=== DATA PROVIDED ===

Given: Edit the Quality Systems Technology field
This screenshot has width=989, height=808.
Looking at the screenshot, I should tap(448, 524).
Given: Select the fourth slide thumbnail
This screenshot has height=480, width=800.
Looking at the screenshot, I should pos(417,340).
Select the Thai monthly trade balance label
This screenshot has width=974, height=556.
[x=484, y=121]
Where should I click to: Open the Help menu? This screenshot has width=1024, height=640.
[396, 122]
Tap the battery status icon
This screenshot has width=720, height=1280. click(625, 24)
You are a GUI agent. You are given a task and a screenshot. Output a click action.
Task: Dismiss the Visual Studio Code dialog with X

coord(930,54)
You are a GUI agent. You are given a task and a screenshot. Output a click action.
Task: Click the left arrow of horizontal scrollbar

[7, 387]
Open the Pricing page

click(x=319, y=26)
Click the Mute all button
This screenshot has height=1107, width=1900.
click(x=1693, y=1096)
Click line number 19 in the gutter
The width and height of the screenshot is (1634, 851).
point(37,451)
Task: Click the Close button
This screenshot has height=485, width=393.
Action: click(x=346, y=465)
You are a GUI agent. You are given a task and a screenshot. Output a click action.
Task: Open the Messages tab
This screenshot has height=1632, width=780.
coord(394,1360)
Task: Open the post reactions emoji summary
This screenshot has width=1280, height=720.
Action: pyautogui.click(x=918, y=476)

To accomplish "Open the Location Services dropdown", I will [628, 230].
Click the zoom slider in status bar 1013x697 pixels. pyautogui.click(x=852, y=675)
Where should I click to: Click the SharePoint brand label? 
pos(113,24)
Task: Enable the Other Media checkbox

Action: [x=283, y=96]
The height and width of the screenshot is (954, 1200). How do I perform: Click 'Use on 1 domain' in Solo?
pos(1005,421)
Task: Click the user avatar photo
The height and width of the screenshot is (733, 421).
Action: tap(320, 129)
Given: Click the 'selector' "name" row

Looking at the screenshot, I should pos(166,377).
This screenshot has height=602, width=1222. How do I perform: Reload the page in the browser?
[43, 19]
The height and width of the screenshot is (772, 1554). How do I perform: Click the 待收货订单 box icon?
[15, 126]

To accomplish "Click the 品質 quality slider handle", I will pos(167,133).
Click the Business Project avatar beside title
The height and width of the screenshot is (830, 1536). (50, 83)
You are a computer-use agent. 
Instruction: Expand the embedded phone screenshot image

===

_YOUR ASSIGNMENT_
All records shown above must be set down again verbatim.

_SOLUTION TO THIS EXERCISE_
Given: Edit the Quality Systems Technology field
This screenshot has width=989, height=808.
Looking at the screenshot, I should tap(448, 524).
Given: Select the fourth slide thumbnail
This screenshot has height=480, width=800.
Looking at the screenshot, I should pos(417,340).
Select the Thai monthly trade balance label
This screenshot has width=974, height=556.
[x=484, y=121]
Where should I click to: Open the Help menu? This screenshot has width=1024, height=640.
[396, 122]
Tap the battery status icon
This screenshot has width=720, height=1280. click(625, 24)
You are a GUI agent. You are given a task and a screenshot. Output a click action.
Task: Dismiss the Visual Studio Code dialog with X

coord(930,54)
You are a GUI agent. You are given a task and a screenshot. Output a click action.
Task: Click the left arrow of horizontal scrollbar

[7, 387]
Open the Pricing page

click(x=319, y=26)
Click the Mute all button
This screenshot has height=1107, width=1900.
click(x=1693, y=1096)
Click line number 19 in the gutter
The width and height of the screenshot is (1634, 851).
point(37,451)
Task: Click the Close button
This screenshot has height=485, width=393.
Action: click(x=346, y=465)
You are a GUI agent. You are given a task and a screenshot. Output a click action.
Task: Open the Messages tab
This screenshot has height=1632, width=780.
coord(394,1360)
Task: Open the post reactions emoji summary
This screenshot has width=1280, height=720.
Action: pyautogui.click(x=918, y=476)

To accomplish "Open the Location Services dropdown", I will [628, 230].
Click the zoom slider in status bar 1013x697 pixels. pyautogui.click(x=852, y=675)
Where should I click to: Click the SharePoint brand label? 
pos(113,24)
Task: Enable the Other Media checkbox

Action: [x=283, y=96]
The height and width of the screenshot is (954, 1200). How do I perform: Click 'Use on 1 domain' in Solo?
pos(1005,421)
Task: Click the user avatar photo
The height and width of the screenshot is (733, 421).
Action: tap(320, 129)
Given: Click the 'selector' "name" row

Looking at the screenshot, I should pos(166,377).
This screenshot has height=602, width=1222. How do I perform: Reload the page in the browser?
[43, 19]
The height and width of the screenshot is (772, 1554). How do I perform: Click the 待收货订单 box icon?
[15, 126]

To accomplish "Click the 品質 quality slider handle", I will pos(167,133).
Click the Business Project avatar beside title
The height and width of the screenshot is (830, 1536). (50, 83)
You are a computer-use agent. 
Instruction: Expand the embedded phone screenshot image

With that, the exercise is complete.